Ideally, however, medications can be used to control your symptoms for only as long as you need while you develop some behavioral and cognitive techniques for managing your condition. Cognitive behavioral therapy helps patients develop new thought patterns that enable them to take control of and modify their feelings of anxiety. Patients can be taught to recognize and change the thought patterns and behaviors that arouse anxiety. Relaxation therapies such as yoga, a massage and progressive muscle relaxation have been demonstrated to reduce anxiety symptoms.

Analyzing and modifying the sources of stress in your life and environment can also play an important role in treating anxiety. If your life is too hectic, you consume too many stimulants (coffee, caffeinated sodas, even chocolate), you don’t exercise regularly, and your diet is unbalanced, you may be tipping yourself over the line from normal to excessive anxiety.

A combination of lifestyle changes and therapeutic training can enable many people to overcome anxiety without relying on drugs. It takes discipline and practice to maintain these treatment approaches, but the outcome of a life without constant anxiety makes them well worth the effort.


What Is The Cure For Panic Attacks?

Is there a cure for panic attacks?
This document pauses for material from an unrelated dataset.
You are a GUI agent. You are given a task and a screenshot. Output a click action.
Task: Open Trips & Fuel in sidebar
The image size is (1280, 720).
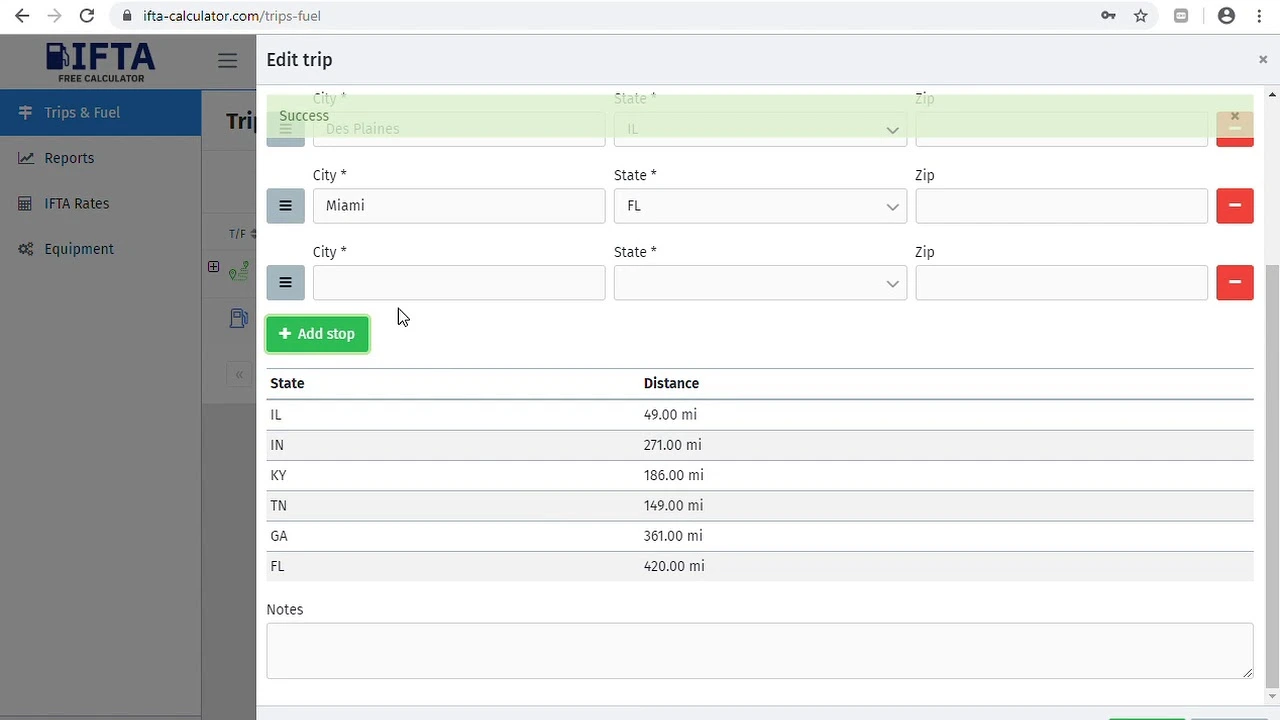(82, 113)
It all depends.

Panic attacks are sudden brief episodes of intense fear or anxiety that trigger a variety of physical reactions—rapid pulse, shortness of breath, chills and hot flashes, stomach pain and digestive upset, etc. The mystery lies in what provokes the attacks.

Some theories hold that like depression, panic attacks are caused by a chemical imbalance or malfunction in the brain. In some families, a tendency to panic disorder appears often enough to suggest that it can be an inherited trait, indicating that genetic factors may be involved. In such cases the problem often emerges at a fairly early age. At present, panic attacks that stem from such causes can’t really be “cured” in the common sense of that term–that is, the underlying chemical or genetic flaw cannot be permanently repaired.

Other people, however, develop panic attacks and panic disorder only later in life. It appears that these may be “learned” responses. Just the right—or wrong—set of circumstances can combine to induce a panic attack in someone who has never had one before or shown any tendency in that direction. And panic attacks tend to be self-perpetuating. A panic attack is such a frightening and disturbing experience that the fear of having another one often becomes the trigger that starts the cascade of symptoms.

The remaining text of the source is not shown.